Hollywood has been at a stand still for months with writers and actors on strike to petition for better industry conditions, especially in the context of the rise of AI.
Now, it seems the writers may have reached a ‘tentative deal’ with the Alliance of Motion Picture and Television Proucers, the body which represents the interests of the streaming platforms and the studios.
It’s been no mean feat, with the writers striking for 146 days, nearly five months, without work.
Thus far, the details of the deal have not been released, and it needs to be ratified by the Writer’s Guild’s over 11,000 members in order for it to come into effect and the strike to be over.
It’s been a hard slog for the writers and creatives behind our favourite television series, who have been on strike since May 2, 2023.
They have been calling for pay increases, new laws around staffing levels in writers’ rooms and better industry distinctions between cinematic and streaming releases. They are also calling for better regulation of artificial intelligence in the industry.
The Writer’s Guild’s Negotiating Committee have released a statement, saying, “We can say, with great pride, that this deal is exceptional – with meaningful gains and protections for writers in every sector of the membership.”
While it appears that the writers are reaching the pointy end of negotiations, there has been no such update from SAG-AFTRA, the organization representing actors, which is still on strike.
They have, however, issued a congratulatory message to the Writer’s Guild on its deal.

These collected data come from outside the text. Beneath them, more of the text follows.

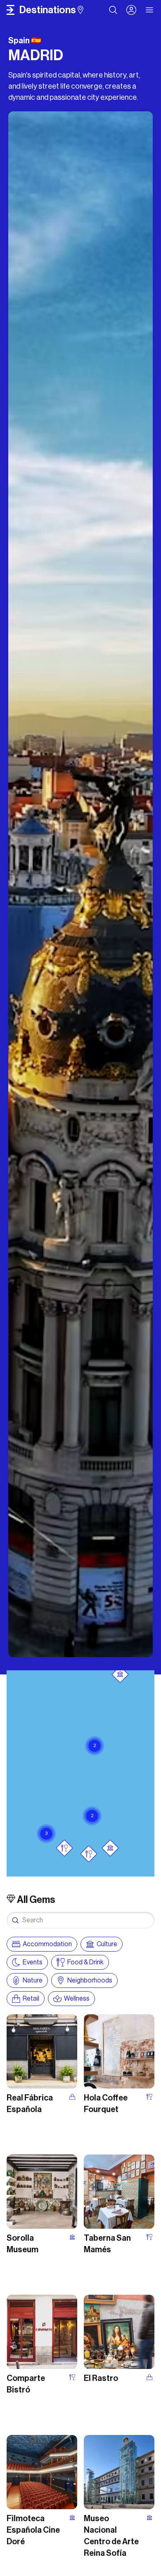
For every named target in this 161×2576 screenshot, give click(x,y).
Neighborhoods (89, 1980)
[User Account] (131, 10)
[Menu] (150, 10)
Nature (33, 1980)
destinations (47, 10)
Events (33, 1962)
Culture (107, 1944)
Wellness (77, 1998)
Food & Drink (85, 1962)
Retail (31, 1998)
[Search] (113, 10)
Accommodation (47, 1944)
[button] (92, 1805)
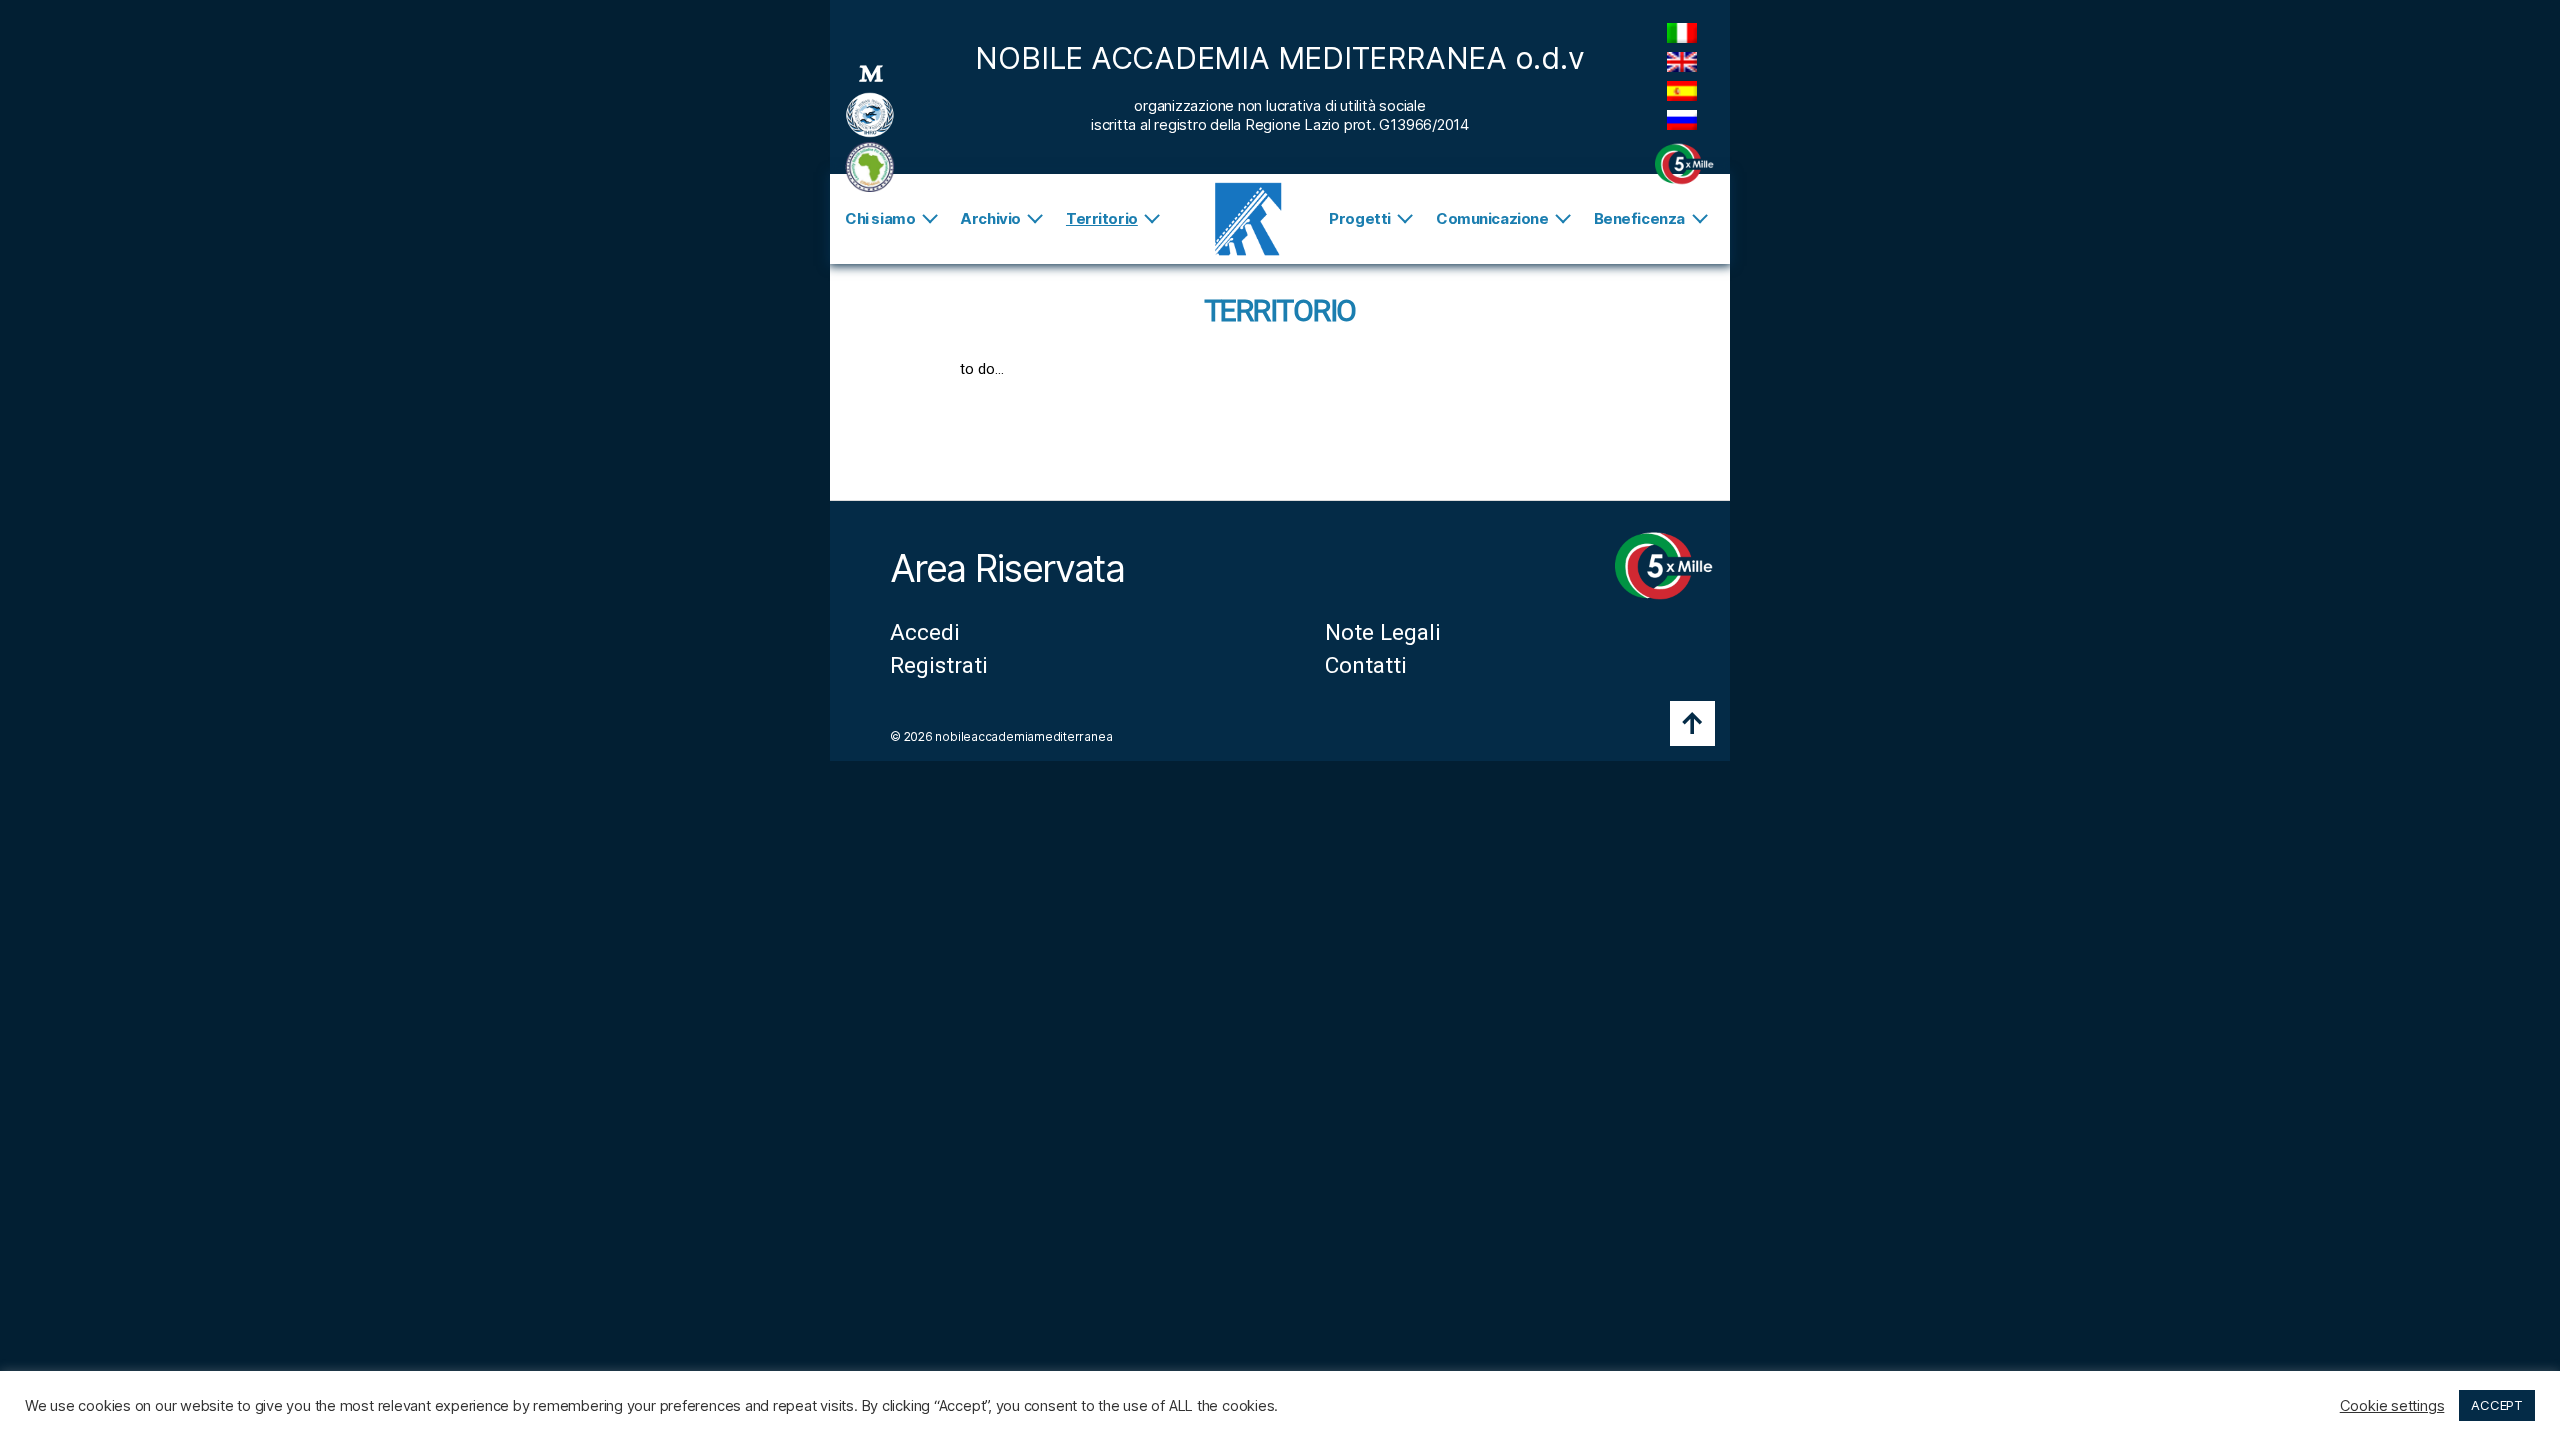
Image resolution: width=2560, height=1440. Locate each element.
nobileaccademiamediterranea (1023, 736)
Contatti (1366, 665)
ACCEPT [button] (2497, 1405)
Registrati (939, 665)
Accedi (925, 632)
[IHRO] (870, 115)
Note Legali (1383, 632)
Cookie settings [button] (2392, 1406)
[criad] (870, 167)
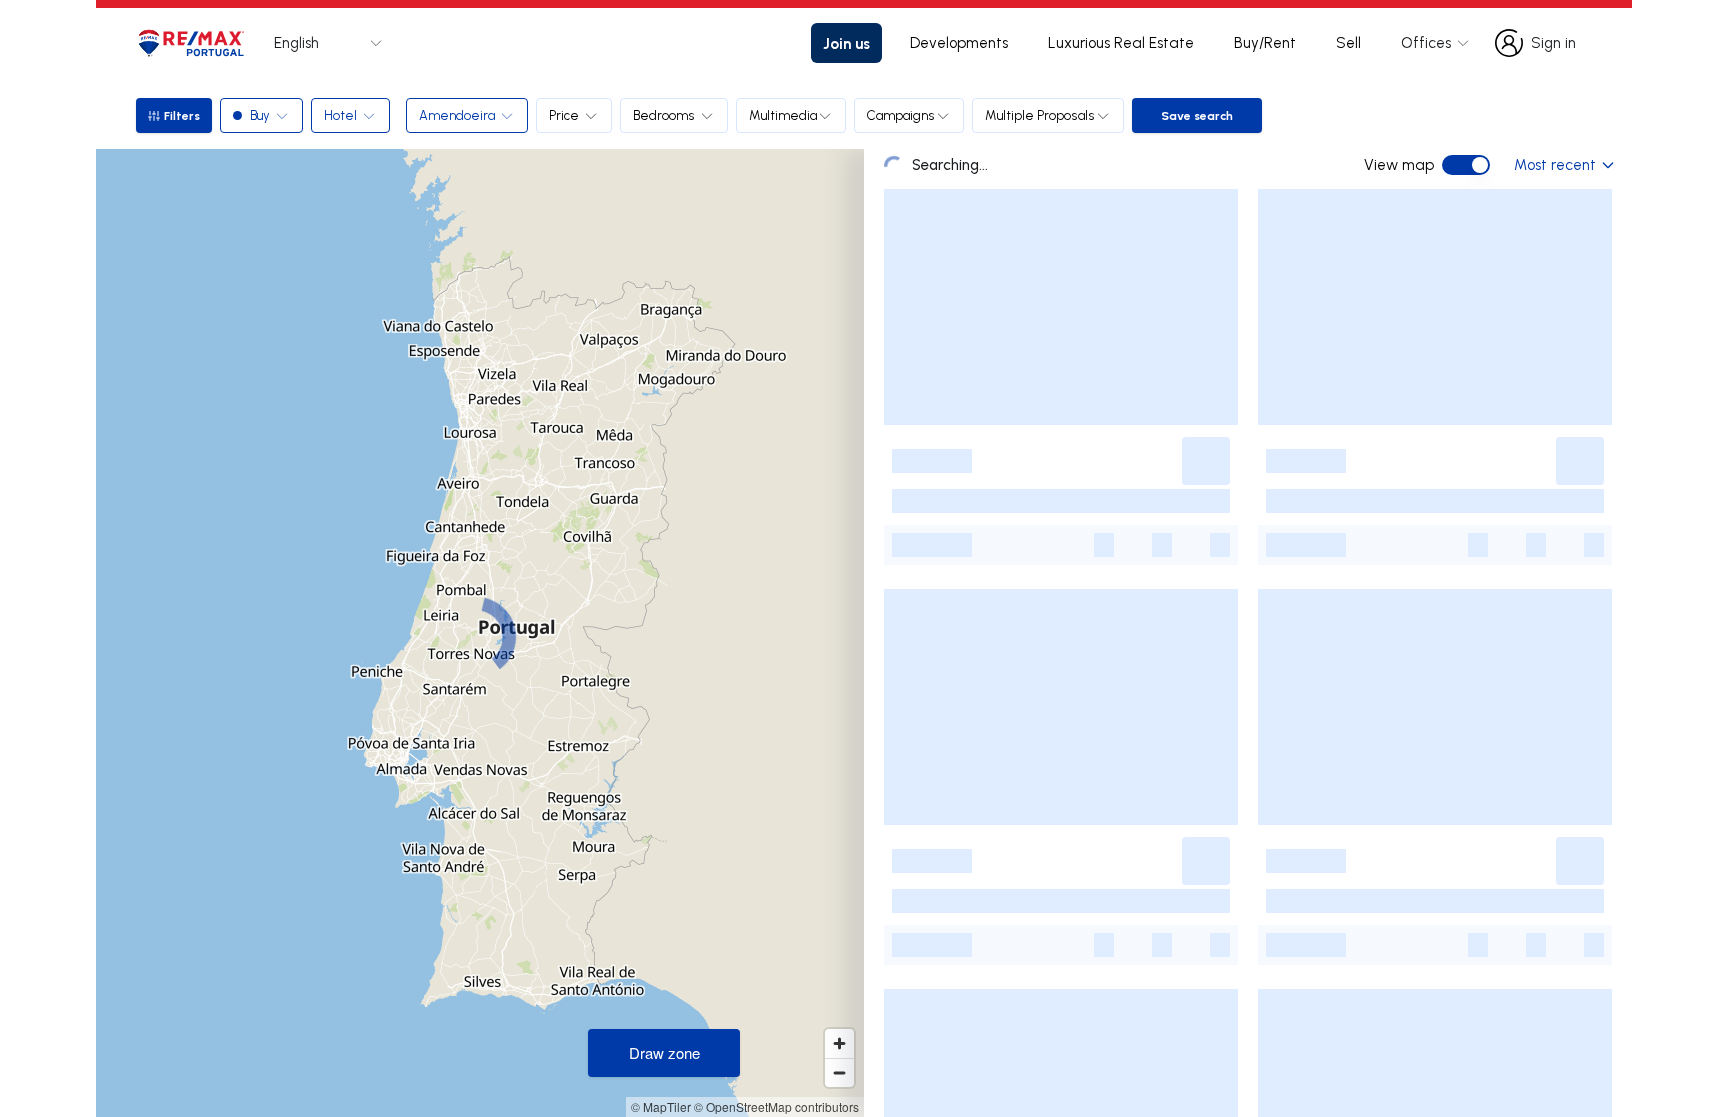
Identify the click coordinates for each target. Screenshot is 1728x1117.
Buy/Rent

“Since the day the WGA strike began, SAG-AFTRA members have stood alongside the writers on the picket lines. We remain on strike in our TV/Theatrical contract and continue to urge the studio and streamer CEOs and the AMPTP to return to the table and make the fair deal that our members deserve and demand.”
From this message, it appears that while the writer’s may soon find themselves back in work again, it may be a while longer before actors and performers can be back in front of the camera and on stage.